* [What to work on]:
Extend the news article below on the WHO's search for the origin of Covid-19, picking up after its final sentence.

* [Source extract]:
________________________

WHO chief determined to find answer on Covid origin
GENEVA: The World Health Organisation will continue pushing until it finds an answer to how the Covid-19 pandemic started, the agency’s chief said on Wednesday following a report suggesting it had abandoned the search.
Solving the mystery of where the SARS CoV-2 virus came from and how it began spreading among humans is considered vital for averting future pandemics.
Yet an article on the Nature website on Tuesday said faced with a lack of cooperation from China, where the outbreak began in late 2019, the WHO had given up on the search.
“We need to continue to push until we get the answer,” agency chief Tedros Adhanom Ghebreyesus told reporters, referring to the search for the origins of the virus. “Knowing how this pandemic started is very, very important and very crucial,” he said.
He said he had recently sent a letter to a top official in China “asking for cooperation, because we need cooperation and transparency in the information... in order to know how this started.” The two main theories that have been hotly debated have centred on the virus naturally spilling over from bats to an intermediary animal and into humans, or escaping due to a lab accident.
The Nature report suggested that the WHO has “quietly shelved the second phase of its much-anticipated scientific investigation into the origins of the Covid-19 pandemic”.
It quoted Maria Van Kerkhove, the WHO expert leading the agency’s Covid response, saying that “there is no phase two”.

________________________

* [Source data]:
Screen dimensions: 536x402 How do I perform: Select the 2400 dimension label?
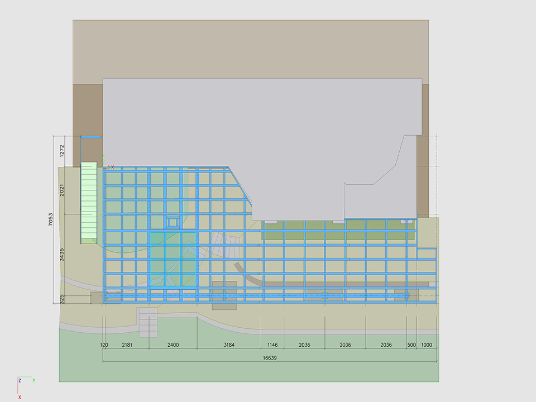point(173,345)
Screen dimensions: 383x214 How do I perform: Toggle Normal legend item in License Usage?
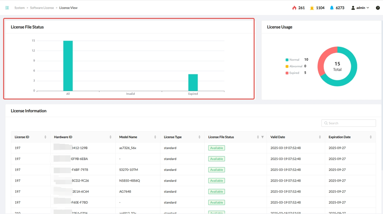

________________________

* [Answer]:
The WHO planned for work to be done in phases, she told the report, but “that plan has changed”, adding that “The politics across the world of this really hampered progress on understanding the origins”.
Van Kerkhove responded angrily on Wednesday when asked about the article, attributing the interpretation that WHO had shelved its origins search to “an error in reporting, which is really quite concerning because it’s causing some headlines that are inaccurate”.
“WHO has not abandoned studying the origins of Covid-19, we have not and we will not,” she said.
“There was no quiet shelving of plans and we have been, and we continue to be open, transparent.” The WHO carried out a first phase of investigation by sending a team of international experts to Wuhan, China, in early 2021 to produce a first phase report, written in conjunction with their Chinese counterparts.
But that investigation faced criticism for lacking transparency and access, and for not sufficiently evaluating the lab-leak theory, which it deemed “extremely unlikely”.